Al termine della partita persa per 2-0 contro l’Atalanta, il tecnico del Bologna, Vincenzo Italiano, ha condiviso la sua analisi del momento difficile che la sua squadra sta attraversando ai microfoni di DAZN.
Fragilità difensiva e poca concretezza
Secondo Italiano, la prestazione dei suoi giocatori è stata superiore a quella vista a Milano, ma la squadra paga a caro prezzo ogni disattenzione. “Pronti via, ogni volta che concediamo qualcosa prendiamo gol”, ha spiegato l’allenatore, sottolineando come la squadra non riesca più a finalizzare le occasioni create. “Abbiamo creato tanti presupposti per pareggiarla”, ha aggiunto, ma la fragilità nel difendere e la mancanza di cinismo in attacco hanno compromesso la partita.

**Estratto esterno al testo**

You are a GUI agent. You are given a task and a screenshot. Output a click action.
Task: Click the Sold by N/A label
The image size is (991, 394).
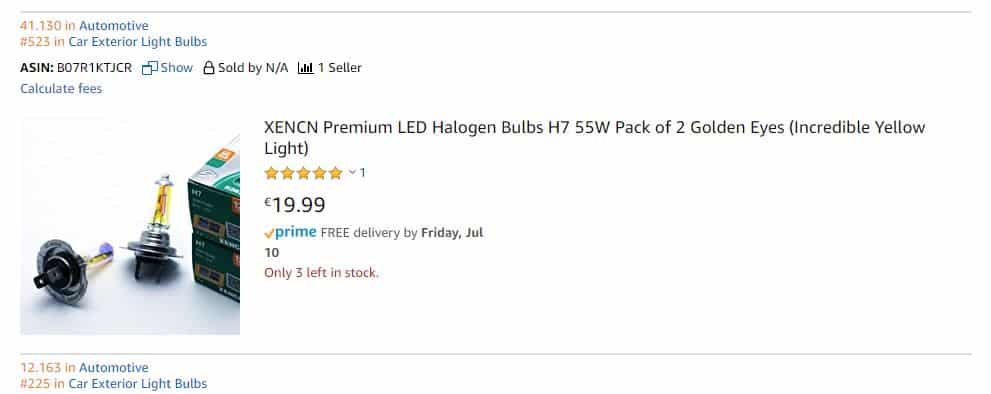(x=253, y=68)
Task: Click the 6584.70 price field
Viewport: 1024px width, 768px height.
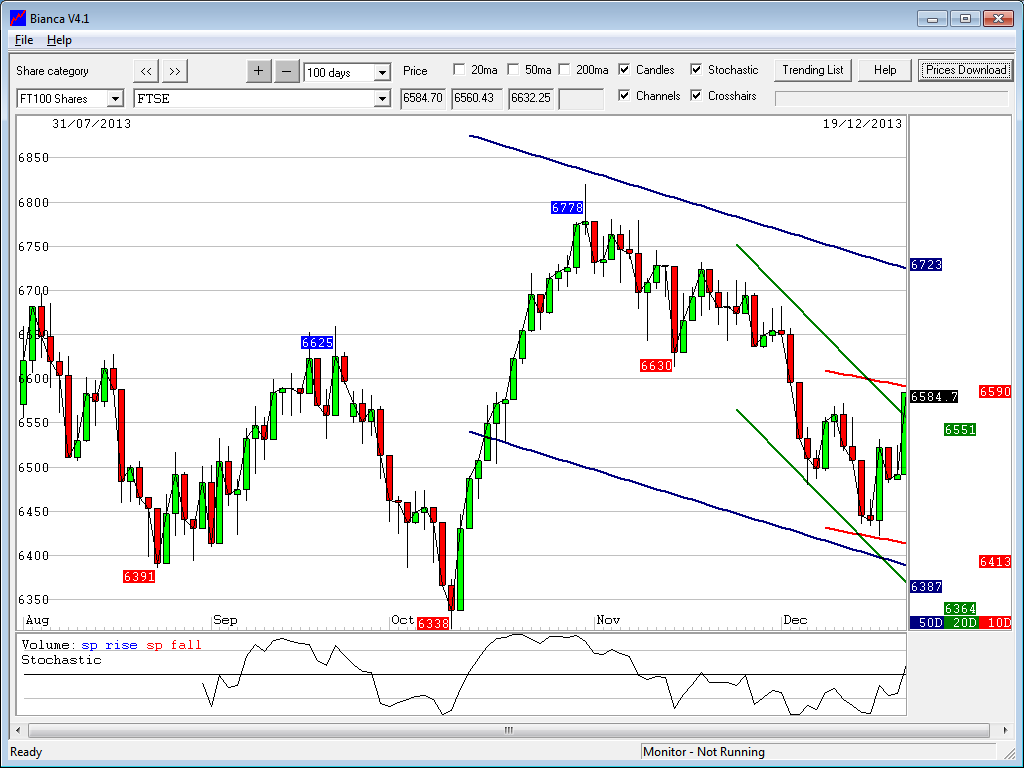Action: (x=423, y=98)
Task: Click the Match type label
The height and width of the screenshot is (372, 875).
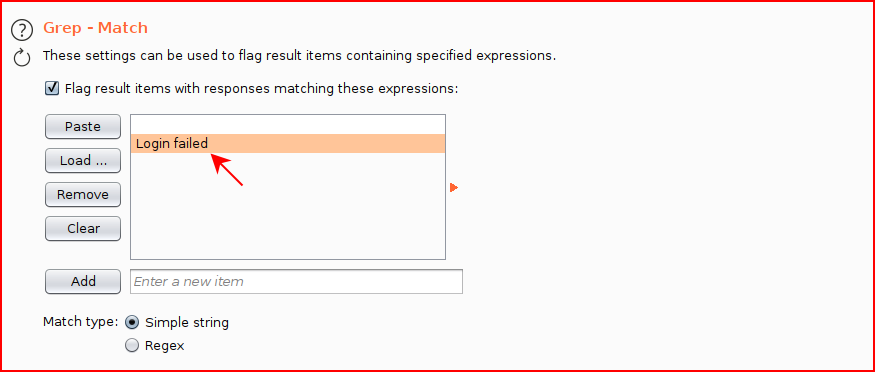Action: [80, 322]
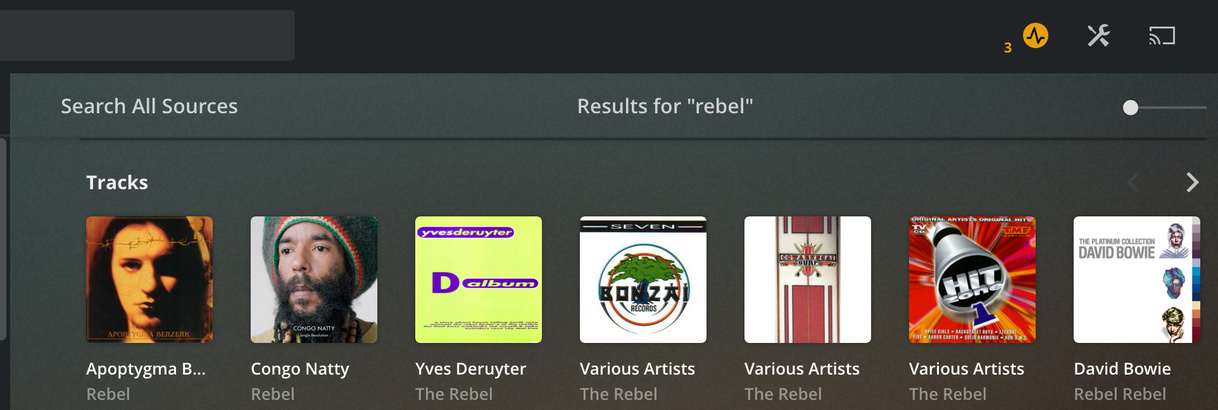Select the Hit Club compilation cover
The image size is (1218, 410).
[x=972, y=280]
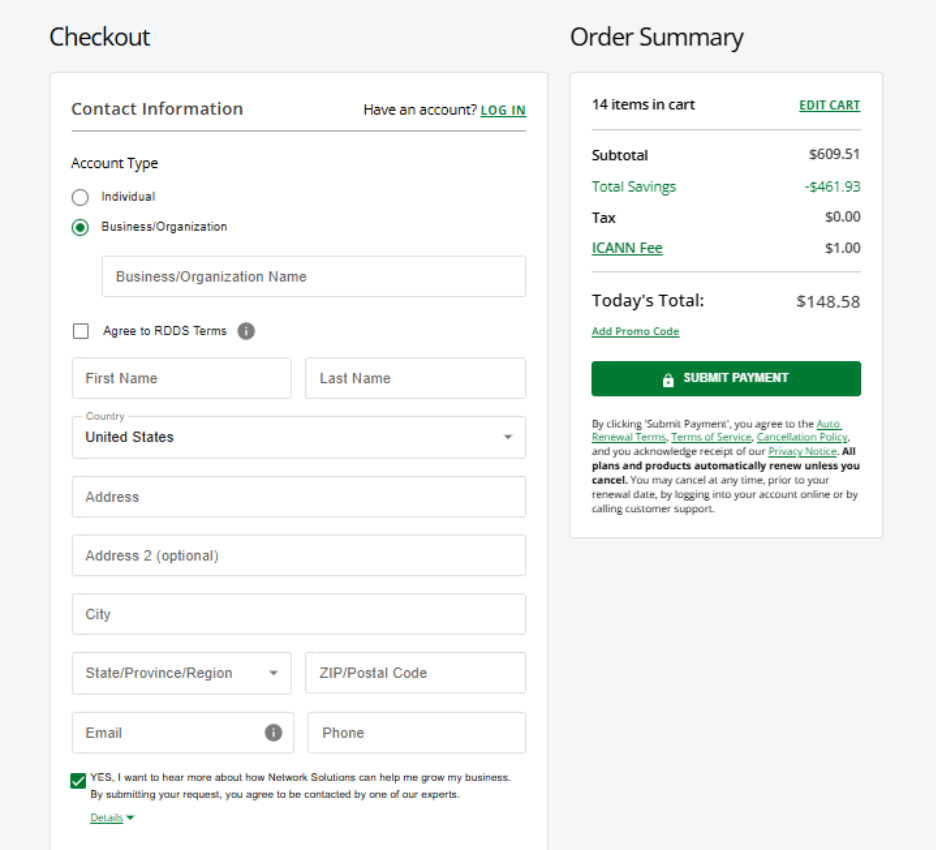Open the Cancellation Policy link
936x850 pixels.
802,438
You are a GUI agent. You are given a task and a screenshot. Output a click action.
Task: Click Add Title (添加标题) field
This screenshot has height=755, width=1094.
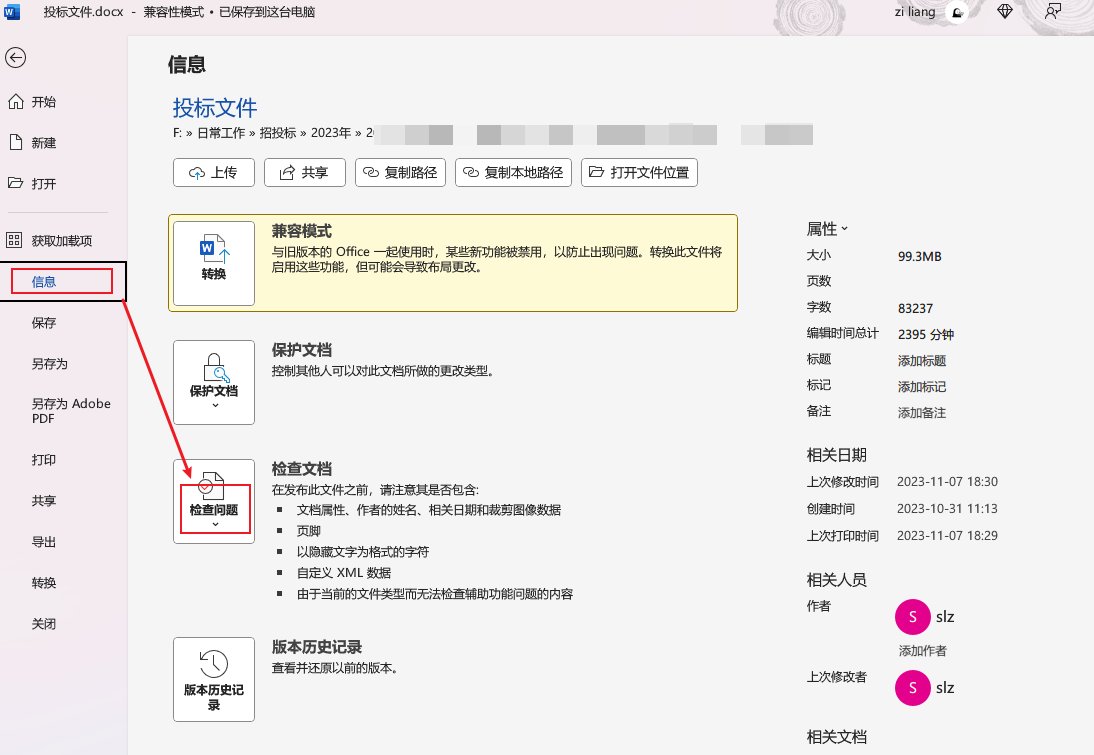pyautogui.click(x=921, y=360)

Il secondo gol subito, in particolare, ha reso la rimonta ancora più complicata, portando a una perdita di punti che pesa su una classifica che “un po’ di tempo fa era bellissima”.
Invertire la rotta
Italiano non nasconde la complessità del momento, definendolo un “periodo complicato”. Il tecnico ha menzionato il recente impegno nella Supercoppa a Riyad e un calendario difficile, con sfide ravvicinate contro squadre in ottima forma come Juventus, Inter e la stessa Atalanta. Per uscire da questa fase, l’allenatore invoca una reazione da “veri uomini” e la necessità di “tornare a pedalare forte”. L’appello è rivolto soprattutto ai giocatori di maggiore qualità, chiamati a ritrovare la capacità di essere decisivi. “Non possiamo aver smarrito le qualità che avevamo”, ha concluso, evidenziando come la squadra, che a Udine aveva raggiunto la vetta, ora debba ritrovare solidità e la capacità di creare occasioni da gol con maggiore continuità.